I could tell he wished he had better news, “Nope.”

So, I scooted out and caught another flying metal bullet to meet up with group number two in Brooklyn at Alice’s Arbor, where the wine was already poured and a girls night was underway. After the right amount of laughter and story swapping and dessert devouring, we parted ways and I waited for yet another train to see Patrick and marvel, blurry-eyed, at the thoughtful gifts he brought back from Europe.

And THAT, friends, is how you stretch a day from 5:30 am – 2:00 am. Start unnecessarily early to catch the Autumn waking up on Eastern Parkway and then let the day roll out in front of you until you’ve tucked it in on the other end.

That is how it’s done in NYC, at least by this Amelia Bedelia character. Say yes to things, chase autumn to pieces, sit on park benches, wait for trains, take the wrong trains, laugh at misfortune, and always be willing to toast.

That’s how yesterday went down for this regular wanderer.
Today, I’ll turn in early.

coming home in a stranger’s clothes

Being a little less like Amelia just isn’t in the cards for me, I don’t think. Definitely not if I come home wearing a stranger’s clothes, which is what happened last night.

I left my apartment freshly dressed in (what I thought was) light rain attire and quickly learned that my 10 block walk to the church community group would be a very wet adventure.

After about block #2, I realized my shoes were squishing. After block #5, I ducked into an open apartment building doorway and had a one-way conversation with a nice man waiting for the rain to pass. I explained my options: forge on and arrive at a stranger’s house looking like a wet dog or return to my apartment looking like a wet dog without failing a first impression. He seemed to have no opinion either way, so of course I forged ahead, leaving him to laugh in the doorway.
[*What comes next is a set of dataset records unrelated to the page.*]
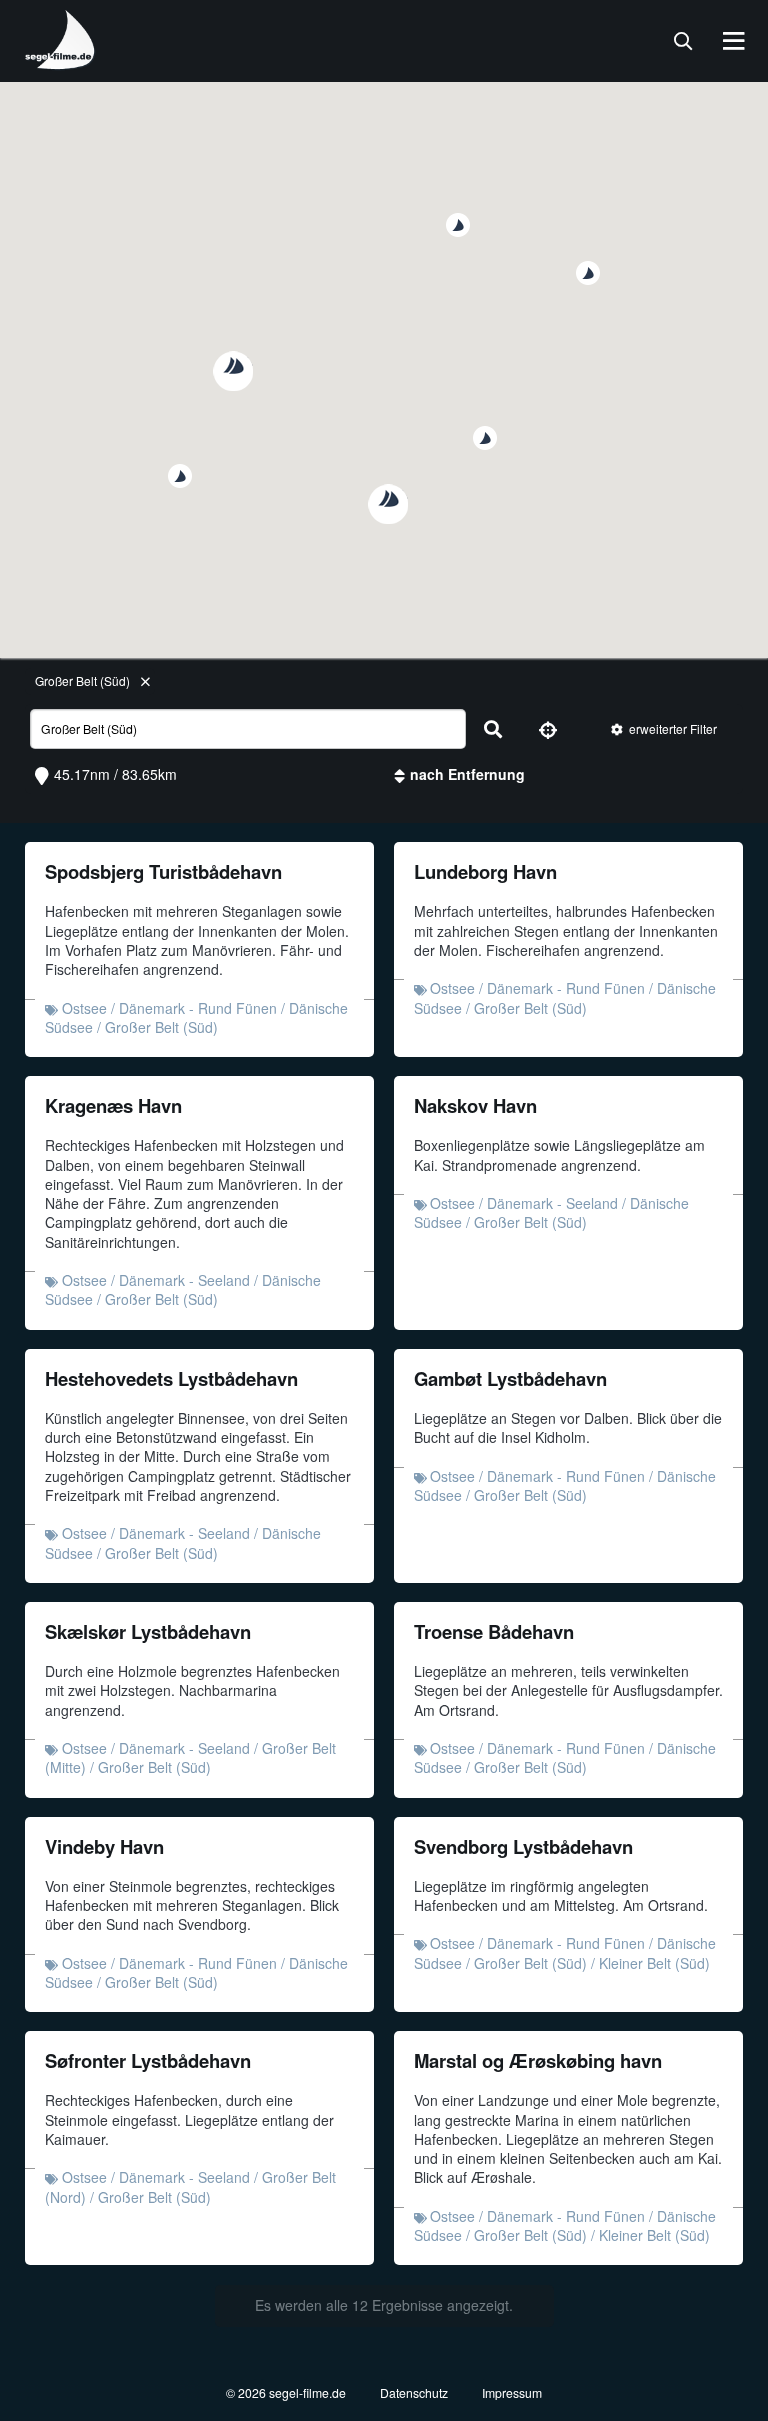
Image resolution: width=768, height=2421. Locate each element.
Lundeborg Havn (485, 871)
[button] (485, 438)
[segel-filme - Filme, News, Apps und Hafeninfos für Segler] (61, 62)
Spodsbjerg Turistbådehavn (163, 871)
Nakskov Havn (475, 1105)
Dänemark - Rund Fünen (198, 1008)
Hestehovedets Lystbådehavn (171, 1378)
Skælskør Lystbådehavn (148, 1631)
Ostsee (84, 1008)
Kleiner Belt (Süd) (654, 1963)
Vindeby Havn (104, 1846)
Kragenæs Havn (113, 1105)
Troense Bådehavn (494, 1631)
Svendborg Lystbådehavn (523, 1846)
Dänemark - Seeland (184, 1280)
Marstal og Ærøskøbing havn (538, 2060)
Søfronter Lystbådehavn (148, 2060)
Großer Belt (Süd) (82, 680)
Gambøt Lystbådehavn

Every bit of me was soaked, from my hooded head to my size six feet. My hair was matted down and my pants had turned a deeper green color. When I got to the house, I apologized instead of introduced myself because I knew I looked frightful. Before I knew it, I was changed into a nice woman’s clothes and munching on vegan chocolate blueberry biscotti on her sofa and listening to her tell their NYC relocation story.

My clothes never did dry, so I wore the nice woman’s clothes back home and made myself a saucepan of hot water (no teapot yet) and some ginseng green tea while I spread out the rain shower I had soaked up in my garments.

Oh, I am ever so grateful for Christian community – where no one is really a stranger and a dry change of clothes is only one knock away! It’s Christian community that keeps Amelia’s like myself clothed and safe. I suppose it takes many invisible miracles to keep my clumsy feet from slipping in this city and for that I am very grateful.

I’ll return the clothes soon and have another reason to knock on that door on Sterling Street. We won’t be strangers anymore (I mean, how can we after sharing closets?) and that has just added three more names to my very slim NYC rolodex.

Now, about getting that wisdom, maybe one can come by it on a round about path. Maybe “getting” wisdom can look like meeting strangers and rain walking and couch conversations, too.